Genetics is the science of inheritance. It aims to understand the mechanism by which the blueprints for life are passed through generations, and how variations in these blueprints are essential for evolution, yet can cause disease.
Waves of new technologies have revolutionised genetics over the past thirty years. As a result, we now know the complete sequence of the human genome. Genetics has enabled scientists to examine the very fundamentals of life, health and development and from this position lay the basis for treatments and cures for heritable diseases.

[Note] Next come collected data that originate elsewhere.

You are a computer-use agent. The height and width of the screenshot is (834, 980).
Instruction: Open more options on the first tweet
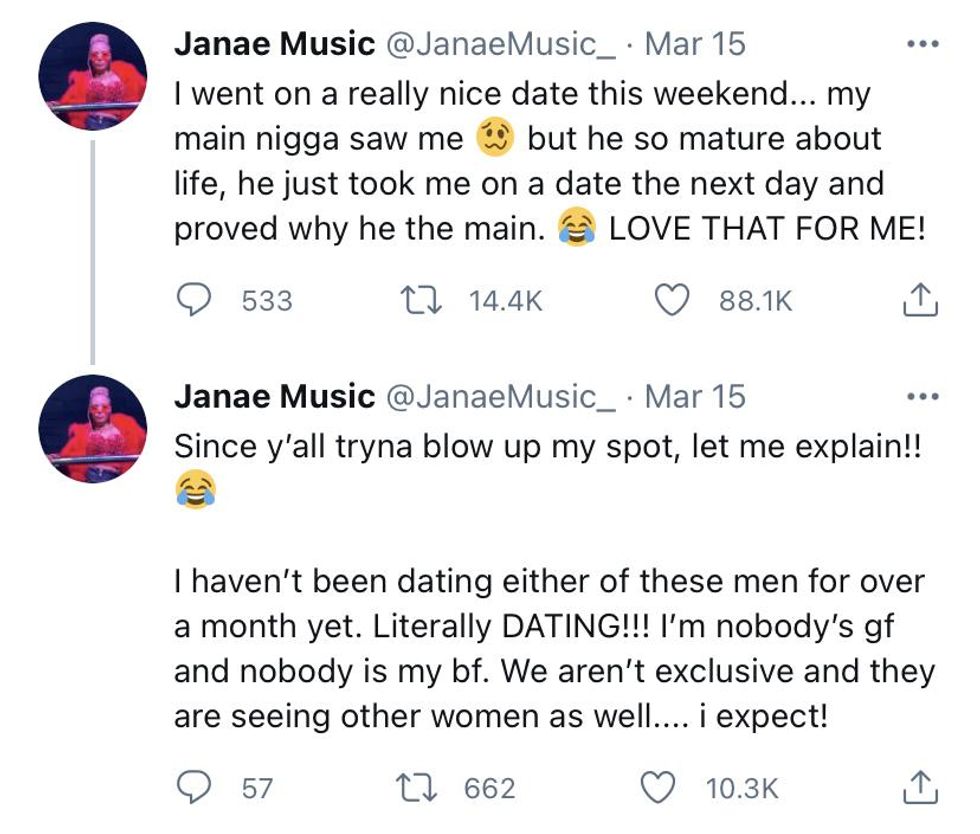921,46
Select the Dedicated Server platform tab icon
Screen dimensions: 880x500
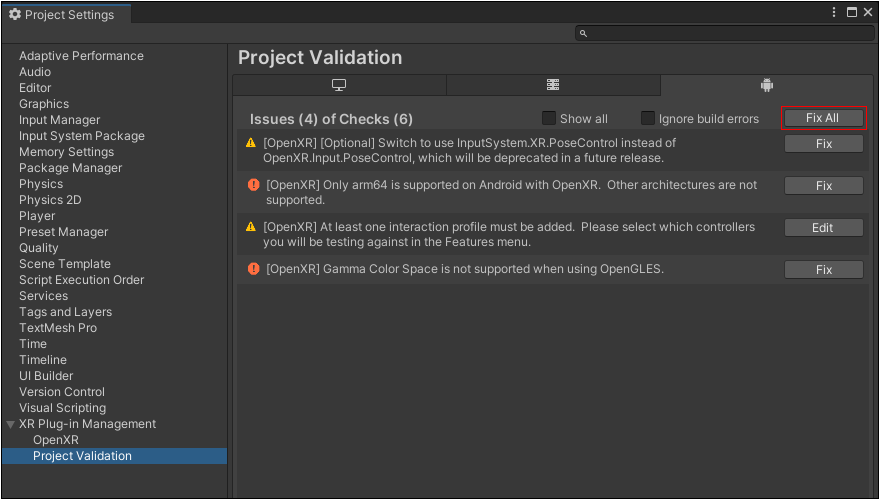pyautogui.click(x=553, y=85)
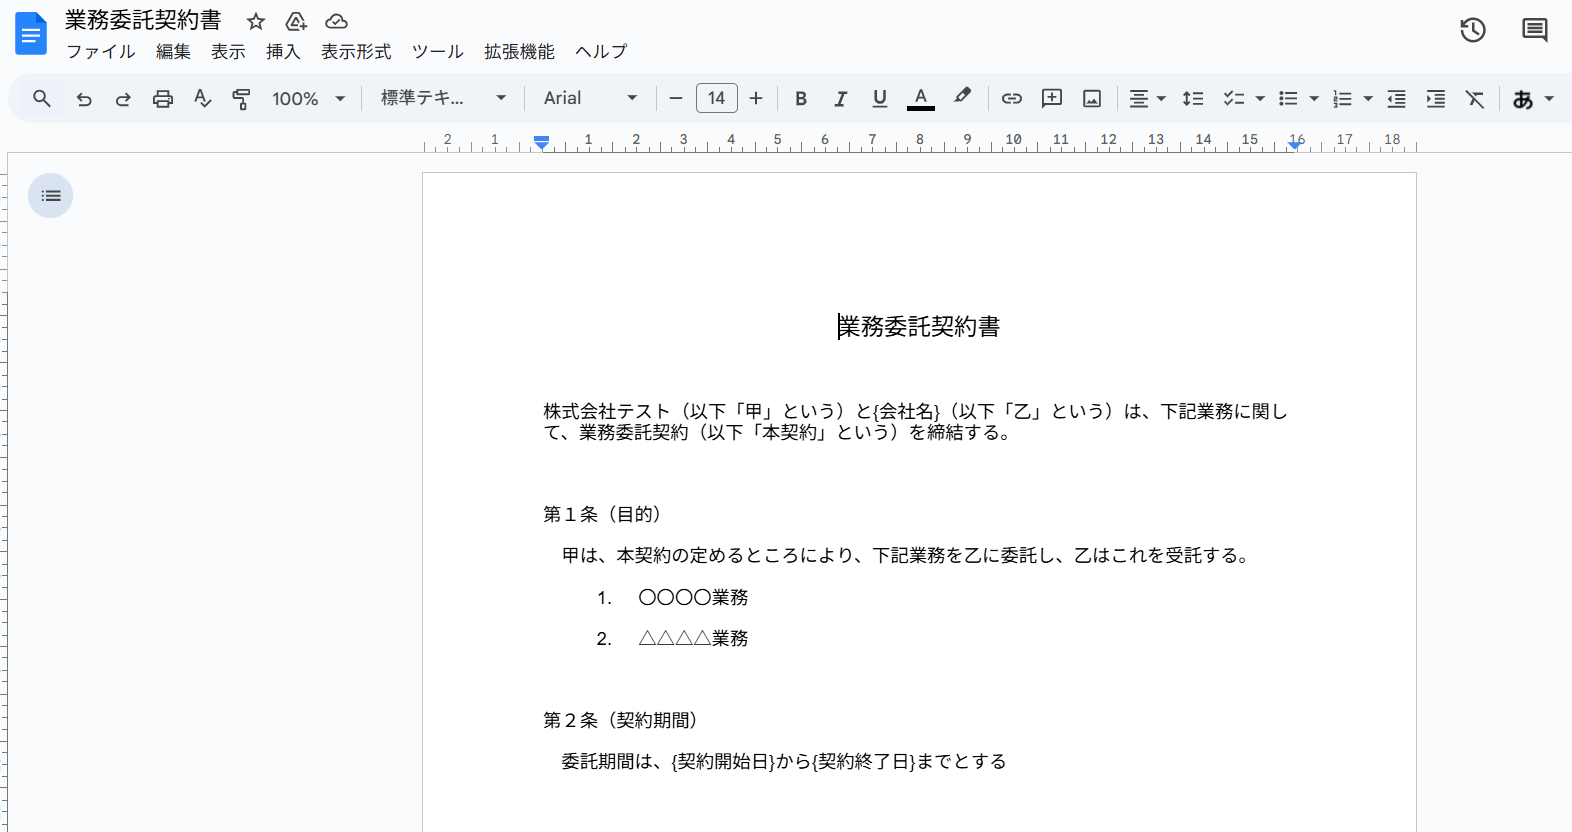Expand the 100% zoom dropdown

pyautogui.click(x=308, y=99)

DNA, Genes and the Blueprint for life
Humans, like every other organism, are made up of cells. We all start off as just one cell at the time of fertilisation. This cell contains two sets of genes, one from our mother and one from our father. For ease of storage and access, the genes are packaged up into 46 protein parcels called chromosomes. As the single cell divides, the genes are copied so that every new cell possesses the full complement of genetic material. This mechanism of copying the genes is quite remarkable considering that the human body contains approximately 10 trillion cells! Genes are made of a chemical called DNA. Each cell holds an amazing two metres of DNA (deoxyribonucleic acid)-if the entire DNA contained within the cells of a human being was stretched out, it would reach to the Moon and back eight thousand times.
Humans have approximately 30,000 genes stretched out along their DNA. Each gene acts as a recipe for the production of a protein and together they make up the recipe book or blueprint for you and me. Different genes or recipes are read at different times in different cells in response to the requirements of our bodies.

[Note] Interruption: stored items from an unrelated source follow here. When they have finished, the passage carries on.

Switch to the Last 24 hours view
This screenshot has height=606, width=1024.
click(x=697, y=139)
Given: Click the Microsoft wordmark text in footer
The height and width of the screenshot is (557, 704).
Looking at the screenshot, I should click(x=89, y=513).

DNA is composed of two strands of combinations of four chemicals, which face in opposite directions and connect pairwise to form the famous double helix shape. These chemical letters are A, T, C and G (adenine, thymine, cytosine and guanine). A portion of a gene might read "TTCGACGATT" which, on its own does not make a huge amount of sense, until we learn that each three-letter sequence codes for a particular amino acid, which are the building blocks of proteins. A single gene may be many thousand letters long. When this is read by the cell's molecular machinery, a protein is made up out of the amino acids coded for.
The Human Genome Project
The Human Genome Project has now worked out the full human DNA sequence. However, it will not, on its own, uncover the nature of many of the human genes as it is still not known what role these genes play or how they interact with each other. An interesting analogy has been made between the current stage and Shakespeare's Hamlet. Research has nearly now got all the individual words of Hamlet yet they are currently all mixed up in a bucket. The beauty of the original construction will not be fully appreciated until the pieces are lined up again. Another example is if someone opened a book in a foreign language (with the same script as English). That person would recognise all the letters but would not be able to understand the meaning of the words and therefore would be unable to understand the story of the book. At present scientists are able to understand parts of the story (or parts of the DNA and what they are used for), but not all of it - yet.

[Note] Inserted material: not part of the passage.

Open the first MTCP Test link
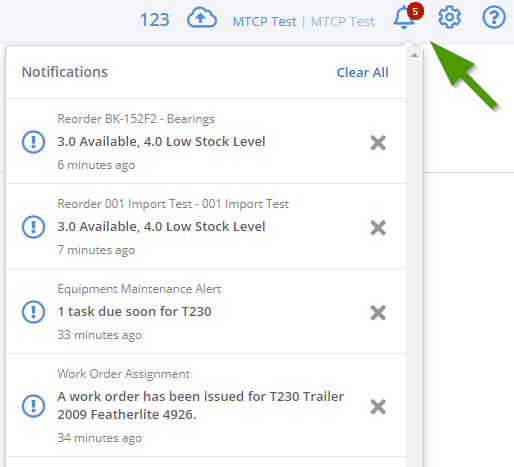514x467 pixels. pyautogui.click(x=264, y=22)
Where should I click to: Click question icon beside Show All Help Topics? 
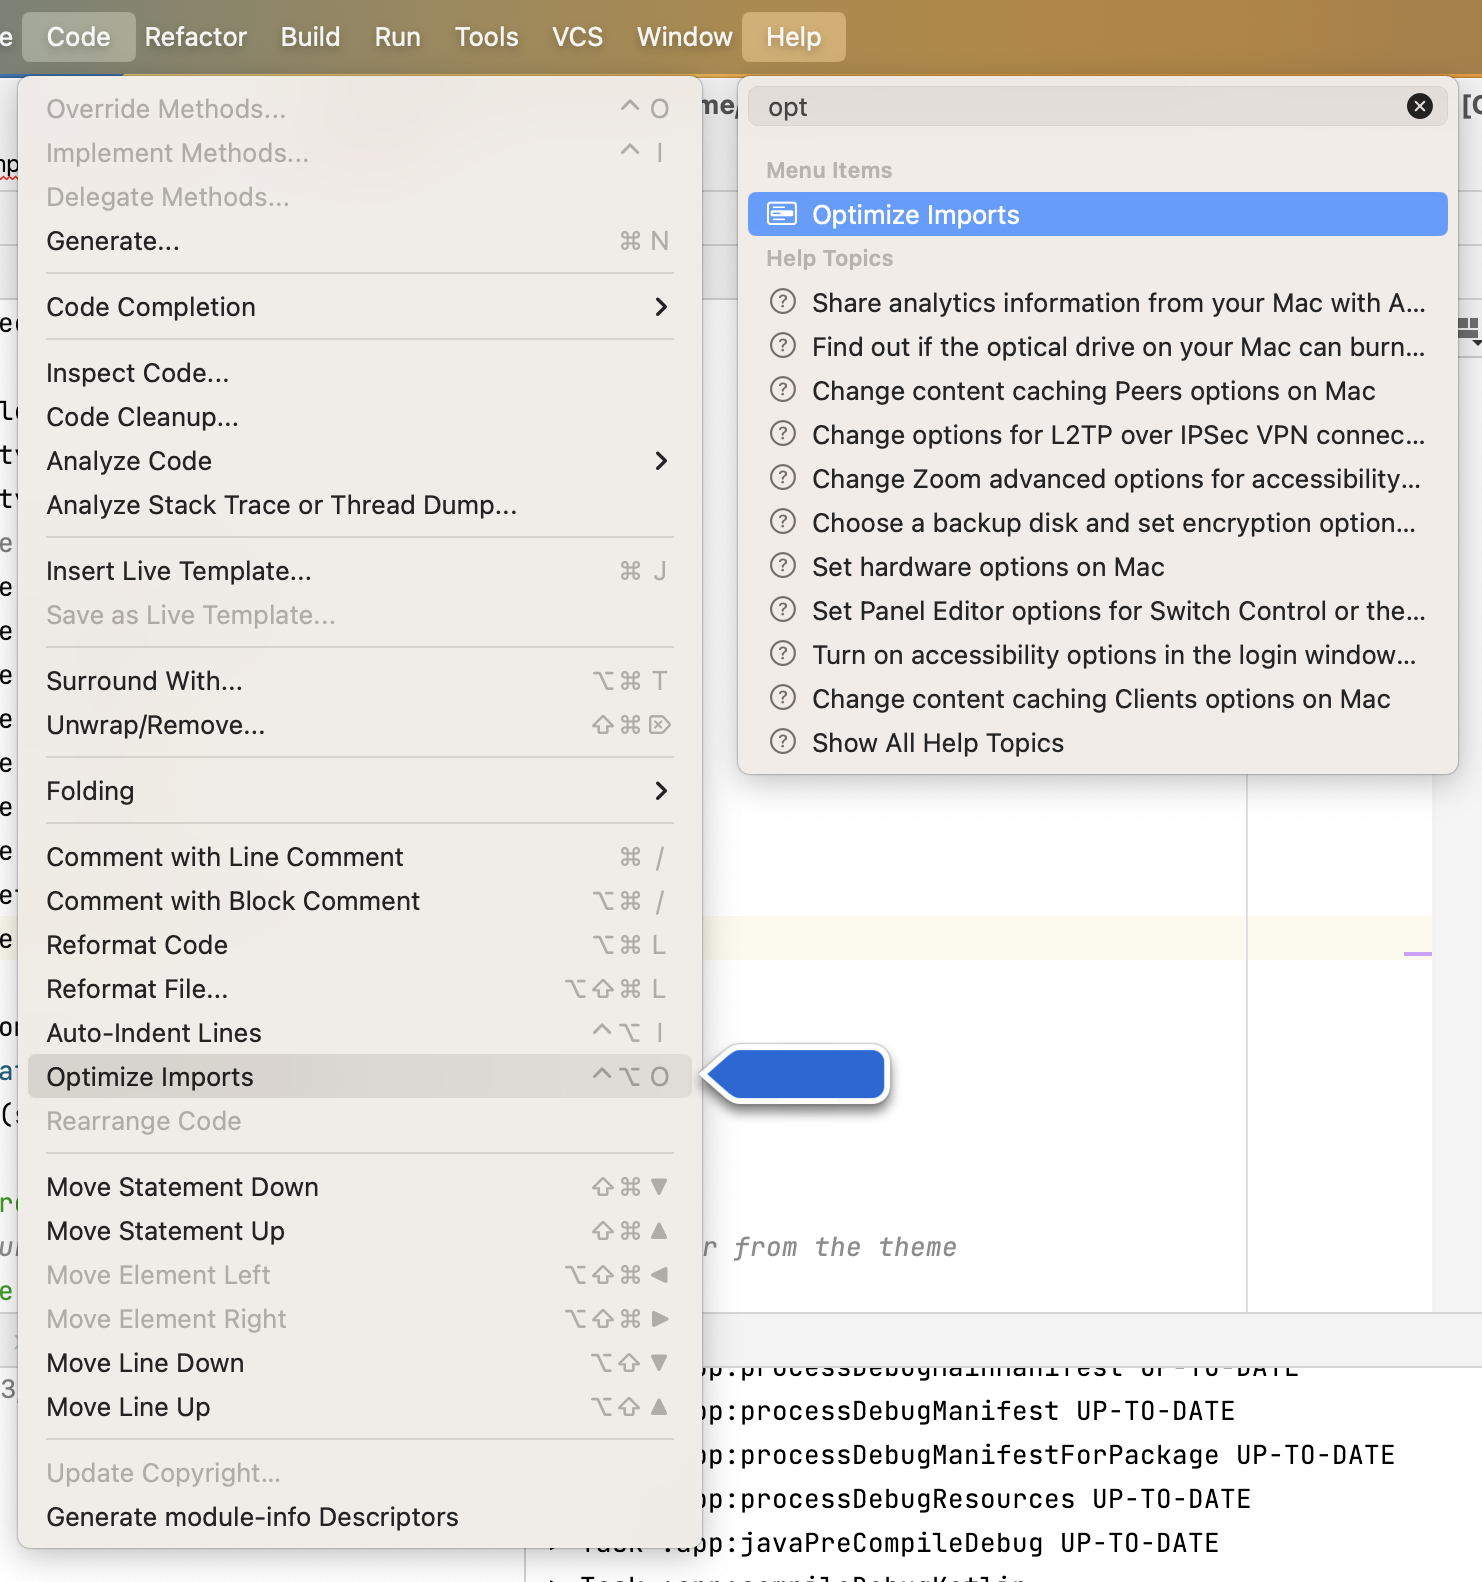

Causes of Genetic Disorders and How to Measure Them.
Genes that function abnormally cause genetic disorders. Since genes are passed on from one generation to the next, genetic disorders often run in families (see section on inheritance patterns). The major categories of genetic disorder are those caused by mutations in specific genes or those caused by structural or numerical abnormalities in the chromosomes. The possible effects of mutations in specific genes have already been explained. Chromosome abnormalities are due to a disturbance in the normal group of 46 chromosomes that we inherit from our parents. Individuals may have more (polyploidy) or fewer chromosomes than normal. Down syndrome is an example of the former; Turner syndrome the latter. Other abnormalities may result from structural changes in the chromosomes. At the time of cell division, sections of chromosomes can be detached. This part may be lost completely (deletions), it may re-attach the wrong way round (inversions) or it may attach onto another chromosome (Robertsonian translocation). Alternatively, two sections can become detached and swap positions (Reciprocal translocation). When a cell does not accurately copy its DNA a mistake or variation in a single DNA letter (known as bases) may arise. The different DNA sequence is likely to result in a different protein being made and if that protein is vital or crucial for the operations of the human body, disease may occur.